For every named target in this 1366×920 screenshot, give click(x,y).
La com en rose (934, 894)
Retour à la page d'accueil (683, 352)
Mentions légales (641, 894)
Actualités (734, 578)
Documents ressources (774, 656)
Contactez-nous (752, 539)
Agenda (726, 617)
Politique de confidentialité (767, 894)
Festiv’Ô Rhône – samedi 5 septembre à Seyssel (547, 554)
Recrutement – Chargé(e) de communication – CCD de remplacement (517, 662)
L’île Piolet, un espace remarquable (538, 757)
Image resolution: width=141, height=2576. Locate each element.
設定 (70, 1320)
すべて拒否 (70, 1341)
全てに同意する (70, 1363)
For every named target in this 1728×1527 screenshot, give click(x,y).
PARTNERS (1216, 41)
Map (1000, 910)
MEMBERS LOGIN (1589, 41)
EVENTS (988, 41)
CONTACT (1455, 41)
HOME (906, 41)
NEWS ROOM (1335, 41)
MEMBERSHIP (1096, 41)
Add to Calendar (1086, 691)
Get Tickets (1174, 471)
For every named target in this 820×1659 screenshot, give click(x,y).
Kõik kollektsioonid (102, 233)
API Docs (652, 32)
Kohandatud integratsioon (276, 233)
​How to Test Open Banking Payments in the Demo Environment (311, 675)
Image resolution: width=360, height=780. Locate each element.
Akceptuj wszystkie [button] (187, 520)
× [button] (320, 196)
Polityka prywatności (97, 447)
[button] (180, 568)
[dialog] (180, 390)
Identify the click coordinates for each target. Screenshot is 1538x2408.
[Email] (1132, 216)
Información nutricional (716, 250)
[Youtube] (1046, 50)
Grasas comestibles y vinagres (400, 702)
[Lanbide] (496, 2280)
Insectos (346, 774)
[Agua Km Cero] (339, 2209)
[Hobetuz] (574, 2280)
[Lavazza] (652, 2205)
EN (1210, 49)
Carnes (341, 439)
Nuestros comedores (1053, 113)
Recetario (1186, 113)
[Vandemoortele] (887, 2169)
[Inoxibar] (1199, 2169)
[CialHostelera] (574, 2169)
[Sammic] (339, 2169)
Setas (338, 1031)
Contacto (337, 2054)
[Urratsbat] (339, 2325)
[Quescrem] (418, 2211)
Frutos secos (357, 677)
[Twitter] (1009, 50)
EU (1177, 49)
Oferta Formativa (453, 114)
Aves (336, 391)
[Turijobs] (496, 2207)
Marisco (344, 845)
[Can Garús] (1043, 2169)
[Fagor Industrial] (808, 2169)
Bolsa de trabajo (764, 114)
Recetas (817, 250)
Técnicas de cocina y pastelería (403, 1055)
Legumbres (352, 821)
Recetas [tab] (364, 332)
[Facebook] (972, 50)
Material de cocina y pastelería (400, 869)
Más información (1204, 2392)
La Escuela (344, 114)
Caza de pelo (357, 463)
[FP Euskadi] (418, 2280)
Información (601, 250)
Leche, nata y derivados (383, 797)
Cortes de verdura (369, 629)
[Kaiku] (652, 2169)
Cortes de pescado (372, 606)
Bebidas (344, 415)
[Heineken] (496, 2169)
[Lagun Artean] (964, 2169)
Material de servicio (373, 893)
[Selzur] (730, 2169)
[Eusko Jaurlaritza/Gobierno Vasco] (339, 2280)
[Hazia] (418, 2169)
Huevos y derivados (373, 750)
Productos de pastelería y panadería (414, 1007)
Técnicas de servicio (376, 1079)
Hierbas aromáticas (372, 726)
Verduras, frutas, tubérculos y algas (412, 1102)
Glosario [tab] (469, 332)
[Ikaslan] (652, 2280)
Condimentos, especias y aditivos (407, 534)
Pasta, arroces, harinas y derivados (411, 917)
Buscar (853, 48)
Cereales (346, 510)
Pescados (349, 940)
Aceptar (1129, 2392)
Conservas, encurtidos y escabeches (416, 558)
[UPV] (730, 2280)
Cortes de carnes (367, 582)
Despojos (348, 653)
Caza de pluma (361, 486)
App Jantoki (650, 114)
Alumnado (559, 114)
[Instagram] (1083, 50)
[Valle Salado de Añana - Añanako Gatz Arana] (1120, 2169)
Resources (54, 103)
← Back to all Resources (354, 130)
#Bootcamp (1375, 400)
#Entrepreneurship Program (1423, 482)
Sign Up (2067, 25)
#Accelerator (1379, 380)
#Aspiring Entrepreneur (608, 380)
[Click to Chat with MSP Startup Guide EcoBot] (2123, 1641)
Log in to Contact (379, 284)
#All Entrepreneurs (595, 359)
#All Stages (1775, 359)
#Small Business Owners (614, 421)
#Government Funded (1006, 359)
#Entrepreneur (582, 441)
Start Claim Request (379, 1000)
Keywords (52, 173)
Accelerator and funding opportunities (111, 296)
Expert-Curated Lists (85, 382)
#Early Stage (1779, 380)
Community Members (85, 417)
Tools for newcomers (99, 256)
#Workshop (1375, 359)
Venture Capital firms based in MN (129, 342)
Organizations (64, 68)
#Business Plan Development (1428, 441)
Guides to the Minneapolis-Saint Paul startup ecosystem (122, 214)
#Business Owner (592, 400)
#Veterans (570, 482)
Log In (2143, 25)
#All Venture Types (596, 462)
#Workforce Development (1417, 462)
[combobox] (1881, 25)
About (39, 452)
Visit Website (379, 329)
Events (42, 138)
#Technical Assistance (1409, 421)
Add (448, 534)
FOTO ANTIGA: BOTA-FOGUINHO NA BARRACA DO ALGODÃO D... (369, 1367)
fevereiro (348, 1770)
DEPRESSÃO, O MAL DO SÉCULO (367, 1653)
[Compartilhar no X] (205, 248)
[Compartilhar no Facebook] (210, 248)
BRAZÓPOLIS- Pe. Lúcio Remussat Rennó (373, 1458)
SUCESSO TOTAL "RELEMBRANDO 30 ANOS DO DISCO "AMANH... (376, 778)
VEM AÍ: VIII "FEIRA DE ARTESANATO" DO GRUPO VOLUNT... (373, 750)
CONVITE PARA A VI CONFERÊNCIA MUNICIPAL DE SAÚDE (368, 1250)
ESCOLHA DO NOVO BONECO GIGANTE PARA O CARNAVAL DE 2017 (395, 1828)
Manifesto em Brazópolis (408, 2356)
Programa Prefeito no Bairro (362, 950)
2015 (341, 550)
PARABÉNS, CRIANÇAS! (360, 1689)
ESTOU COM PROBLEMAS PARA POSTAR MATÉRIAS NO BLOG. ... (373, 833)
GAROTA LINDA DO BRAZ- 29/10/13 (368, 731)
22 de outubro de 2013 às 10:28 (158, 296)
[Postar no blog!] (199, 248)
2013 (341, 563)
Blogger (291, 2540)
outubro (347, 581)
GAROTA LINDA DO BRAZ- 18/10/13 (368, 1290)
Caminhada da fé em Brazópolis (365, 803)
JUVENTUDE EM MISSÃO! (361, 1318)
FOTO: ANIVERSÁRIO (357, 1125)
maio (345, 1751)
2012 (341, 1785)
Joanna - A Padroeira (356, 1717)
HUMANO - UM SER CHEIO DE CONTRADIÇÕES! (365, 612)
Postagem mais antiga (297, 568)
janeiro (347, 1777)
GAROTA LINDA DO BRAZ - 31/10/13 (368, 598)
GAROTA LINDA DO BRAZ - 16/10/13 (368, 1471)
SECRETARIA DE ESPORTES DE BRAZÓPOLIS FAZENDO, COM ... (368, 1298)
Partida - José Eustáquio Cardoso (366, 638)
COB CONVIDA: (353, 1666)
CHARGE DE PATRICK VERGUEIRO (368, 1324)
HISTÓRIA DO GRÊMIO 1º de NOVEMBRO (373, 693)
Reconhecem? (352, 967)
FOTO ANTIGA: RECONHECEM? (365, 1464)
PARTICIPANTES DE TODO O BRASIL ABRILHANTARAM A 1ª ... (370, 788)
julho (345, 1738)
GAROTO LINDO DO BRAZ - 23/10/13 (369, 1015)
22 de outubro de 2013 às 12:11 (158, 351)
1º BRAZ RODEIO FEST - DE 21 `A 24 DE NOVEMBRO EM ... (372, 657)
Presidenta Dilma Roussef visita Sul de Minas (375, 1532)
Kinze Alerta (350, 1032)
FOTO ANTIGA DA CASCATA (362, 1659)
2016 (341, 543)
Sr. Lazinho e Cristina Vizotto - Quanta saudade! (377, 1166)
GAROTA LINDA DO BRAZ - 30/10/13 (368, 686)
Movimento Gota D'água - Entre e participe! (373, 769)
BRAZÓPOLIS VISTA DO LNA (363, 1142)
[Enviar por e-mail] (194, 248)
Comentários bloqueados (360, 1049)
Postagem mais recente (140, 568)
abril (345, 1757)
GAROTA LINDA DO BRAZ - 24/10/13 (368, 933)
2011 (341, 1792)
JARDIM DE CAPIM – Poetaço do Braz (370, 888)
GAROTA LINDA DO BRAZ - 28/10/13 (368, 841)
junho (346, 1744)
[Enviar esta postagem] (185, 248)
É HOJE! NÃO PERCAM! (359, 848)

### TASK STATEMENT
In your answer, include only the lines above starting at the line that holds "[Click to Chat" and ending at the line that holds "#Workforce Development (1417, 462)", copied exactly.

### PROBLEM SOLUTION
[Click to Chat with MSP Startup Guide EcoBot] (2123, 1641)
Log in to Contact (379, 284)
#All Entrepreneurs (595, 359)
#All Stages (1775, 359)
#Small Business Owners (614, 421)
#Government Funded (1006, 359)
#Entrepreneur (582, 441)
Start Claim Request (379, 1000)
Keywords (52, 173)
Accelerator and funding opportunities (111, 296)
Expert-Curated Lists (85, 382)
#Early Stage (1779, 380)
Community Members (85, 417)
Tools for newcomers (99, 256)
#Workshop (1375, 359)
Venture Capital firms based in MN (129, 342)
Organizations (64, 68)
#Business Plan Development (1428, 441)
Guides to the Minneapolis-Saint Paul startup ecosystem (122, 214)
#Business Owner (592, 400)
#Veterans (570, 482)
Log In (2143, 25)
#All Venture Types (596, 462)
#Workforce Development (1417, 462)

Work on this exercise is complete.